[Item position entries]
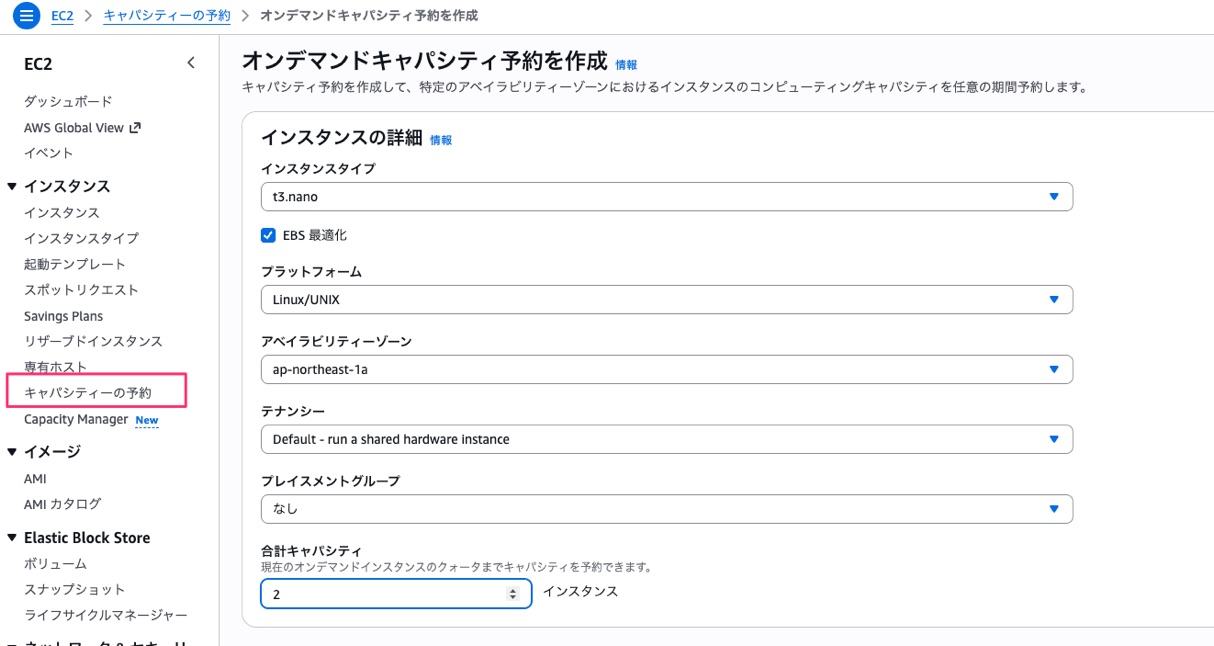The width and height of the screenshot is (1214, 646).
Task: Collapse the インスタンス sidebar section
Action: (x=12, y=186)
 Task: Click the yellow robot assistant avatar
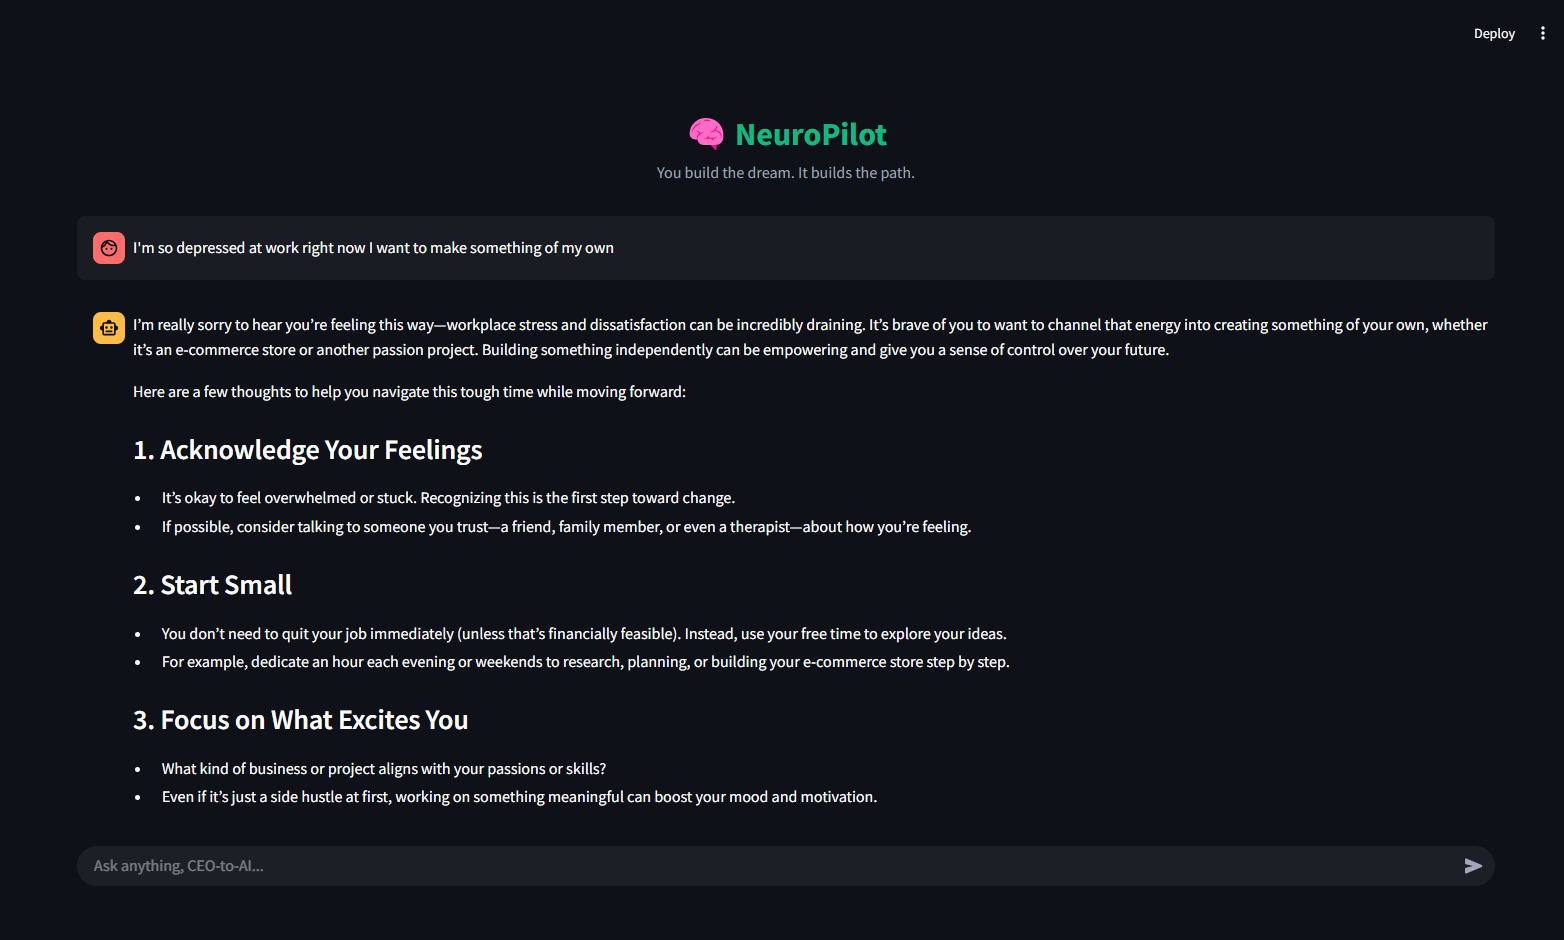coord(109,328)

PROBLEM STATEMENT: Please show each line of the material above that contains the string "Task".

SOLUTION TO THIS EXERCISE:
Task: Collapse the インスタンス sidebar section
 Task: Click the yellow robot assistant avatar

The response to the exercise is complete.